6 Solo Cello Suites (arr. Serino)
Giuliano Carmignola (violin)
Arcana A533 138:43 mins (2 discs)
When Rachel Podger’s inspirational Channel Classics recording of Bach’s cello suites appeared back in July 2019, there were those for whom the cello’s soundworld and physical proclivities were so deeply ingrained that the necessary adjustments to pitch and fleet-fingered agility proved almost insurmountable. The following year, Johnny Gandelsman (In a Circle) went even further, playing with such a spring in his tail that any association with the music’s origins all but vapourised.
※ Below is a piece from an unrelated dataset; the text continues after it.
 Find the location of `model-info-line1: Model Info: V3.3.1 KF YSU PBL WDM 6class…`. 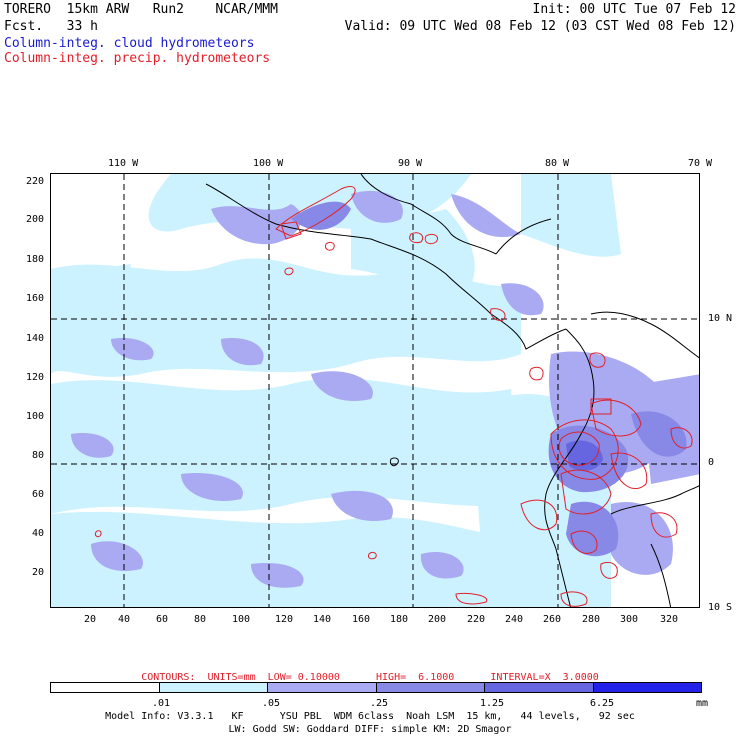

Employing the same key transpositions as Podger (the final suite stays rooted firmly in D), Marco Serino’s 2015 transcription presents two solutions to the scordatura (adjusted tuning) of the Fifth Suite – Giuliano Carmignola elects to go with lowering the top (E) string by a tone. Right from the timeless arpeggiations that characterise the G/D major suite’s opening Prelude, Carmignola asserts his own special interpretative proclivities: the magical musical intakes of breath during and at the ends of phrases, the endlessly flexible handling of dynamics, and a temporal elasticity that refuses to settle into any form of generic patterning. If more traditional accounts of these priceless scores tend to smooth over the music’s dancing origins, and those of a more authentic hue home in on their en pointe gesturing, Carmignola creates the impression of living through each phrase as though it is part of an over-arching choreographic narrative. In the timeless phrases of the C/G minor suite’s Sarabande, one can almost sense him moving gently to the music with exquisite poise, while in the Gigue finale of the D major suite, he seems on occasion to stamp his feet and clap, so evocative is his semantic gesturing.